Reproduce the following records line for line, with no changes.

— start —

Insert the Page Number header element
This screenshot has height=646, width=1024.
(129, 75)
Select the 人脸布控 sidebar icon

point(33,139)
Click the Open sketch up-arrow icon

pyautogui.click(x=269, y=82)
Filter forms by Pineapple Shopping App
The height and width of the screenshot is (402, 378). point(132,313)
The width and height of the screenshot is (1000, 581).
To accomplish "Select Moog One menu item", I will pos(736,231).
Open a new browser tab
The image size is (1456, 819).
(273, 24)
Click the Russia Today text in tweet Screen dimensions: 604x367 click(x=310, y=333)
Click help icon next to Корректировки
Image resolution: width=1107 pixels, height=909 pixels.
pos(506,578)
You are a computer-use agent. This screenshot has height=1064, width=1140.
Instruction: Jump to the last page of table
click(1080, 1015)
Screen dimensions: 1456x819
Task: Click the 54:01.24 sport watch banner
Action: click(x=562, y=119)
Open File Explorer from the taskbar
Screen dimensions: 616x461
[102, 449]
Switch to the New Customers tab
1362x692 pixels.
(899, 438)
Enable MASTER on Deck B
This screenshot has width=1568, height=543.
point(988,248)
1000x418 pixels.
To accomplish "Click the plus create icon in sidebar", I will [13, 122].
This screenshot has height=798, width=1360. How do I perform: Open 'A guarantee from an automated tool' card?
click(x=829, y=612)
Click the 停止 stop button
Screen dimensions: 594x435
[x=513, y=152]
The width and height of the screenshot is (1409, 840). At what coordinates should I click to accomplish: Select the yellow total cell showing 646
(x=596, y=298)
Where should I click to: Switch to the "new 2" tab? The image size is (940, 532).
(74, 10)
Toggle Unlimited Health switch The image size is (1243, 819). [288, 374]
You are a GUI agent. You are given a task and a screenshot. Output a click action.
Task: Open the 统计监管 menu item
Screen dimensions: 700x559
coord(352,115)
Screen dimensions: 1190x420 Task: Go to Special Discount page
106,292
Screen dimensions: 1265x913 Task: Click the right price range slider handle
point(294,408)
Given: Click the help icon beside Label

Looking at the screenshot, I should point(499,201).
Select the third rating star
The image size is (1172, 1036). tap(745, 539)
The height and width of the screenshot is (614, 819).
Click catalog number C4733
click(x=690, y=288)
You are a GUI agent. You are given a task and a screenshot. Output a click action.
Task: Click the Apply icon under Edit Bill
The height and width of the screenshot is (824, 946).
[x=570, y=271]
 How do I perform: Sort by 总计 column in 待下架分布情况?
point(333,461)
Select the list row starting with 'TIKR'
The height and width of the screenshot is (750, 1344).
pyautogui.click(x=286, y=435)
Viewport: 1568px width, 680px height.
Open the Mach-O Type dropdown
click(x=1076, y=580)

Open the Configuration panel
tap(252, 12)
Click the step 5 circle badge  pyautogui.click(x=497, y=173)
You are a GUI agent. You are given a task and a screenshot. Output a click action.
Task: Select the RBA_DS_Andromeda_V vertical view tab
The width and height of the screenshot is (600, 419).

— end —

RESPONSE:
Insert the Page Number header element
This screenshot has height=646, width=1024.
(129, 75)
Select the 人脸布控 sidebar icon

point(33,139)
Click the Open sketch up-arrow icon

pyautogui.click(x=269, y=82)
Filter forms by Pineapple Shopping App
The height and width of the screenshot is (402, 378). point(132,313)
The width and height of the screenshot is (1000, 581).
To accomplish "Select Moog One menu item", I will pos(736,231).
Open a new browser tab
The image size is (1456, 819).
(273, 24)
Click the Russia Today text in tweet Screen dimensions: 604x367 click(x=310, y=333)
Click help icon next to Корректировки
Image resolution: width=1107 pixels, height=909 pixels.
pos(506,578)
You are a computer-use agent. This screenshot has height=1064, width=1140.
Instruction: Jump to the last page of table
click(1080, 1015)
Screen dimensions: 1456x819
Task: Click the 54:01.24 sport watch banner
Action: click(x=562, y=119)
Open File Explorer from the taskbar
Screen dimensions: 616x461
[102, 449]
Switch to the New Customers tab
1362x692 pixels.
(899, 438)
Enable MASTER on Deck B
This screenshot has width=1568, height=543.
point(988,248)
1000x418 pixels.
To accomplish "Click the plus create icon in sidebar", I will [13, 122].
This screenshot has height=798, width=1360. How do I perform: Open 'A guarantee from an automated tool' card?
click(x=829, y=612)
Click the 停止 stop button
Screen dimensions: 594x435
[x=513, y=152]
The width and height of the screenshot is (1409, 840). At what coordinates should I click to accomplish: Select the yellow total cell showing 646
(x=596, y=298)
Where should I click to: Switch to the "new 2" tab? The image size is (940, 532).
(74, 10)
Toggle Unlimited Health switch The image size is (1243, 819). [288, 374]
You are a GUI agent. You are given a task and a screenshot. Output a click action.
Task: Open the 统计监管 menu item
Screen dimensions: 700x559
coord(352,115)
Screen dimensions: 1190x420 Task: Go to Special Discount page
106,292
Screen dimensions: 1265x913 Task: Click the right price range slider handle
point(294,408)
Given: Click the help icon beside Label

Looking at the screenshot, I should point(499,201).
Select the third rating star
The image size is (1172, 1036). tap(745, 539)
The height and width of the screenshot is (614, 819).
Click catalog number C4733
click(x=690, y=288)
You are a GUI agent. You are given a task and a screenshot. Output a click action.
Task: Click the Apply icon under Edit Bill
The height and width of the screenshot is (824, 946).
[x=570, y=271]
 How do I perform: Sort by 总计 column in 待下架分布情况?
point(333,461)
Select the list row starting with 'TIKR'
The height and width of the screenshot is (750, 1344).
pyautogui.click(x=286, y=435)
Viewport: 1568px width, 680px height.
Open the Mach-O Type dropdown
click(x=1076, y=580)

Open the Configuration panel
tap(252, 12)
Click the step 5 circle badge  pyautogui.click(x=497, y=173)
You are a GUI agent. You are given a task and a screenshot. Output a click action.
Task: Select the RBA_DS_Andromeda_V vertical view tab
The width and height of the screenshot is (600, 419).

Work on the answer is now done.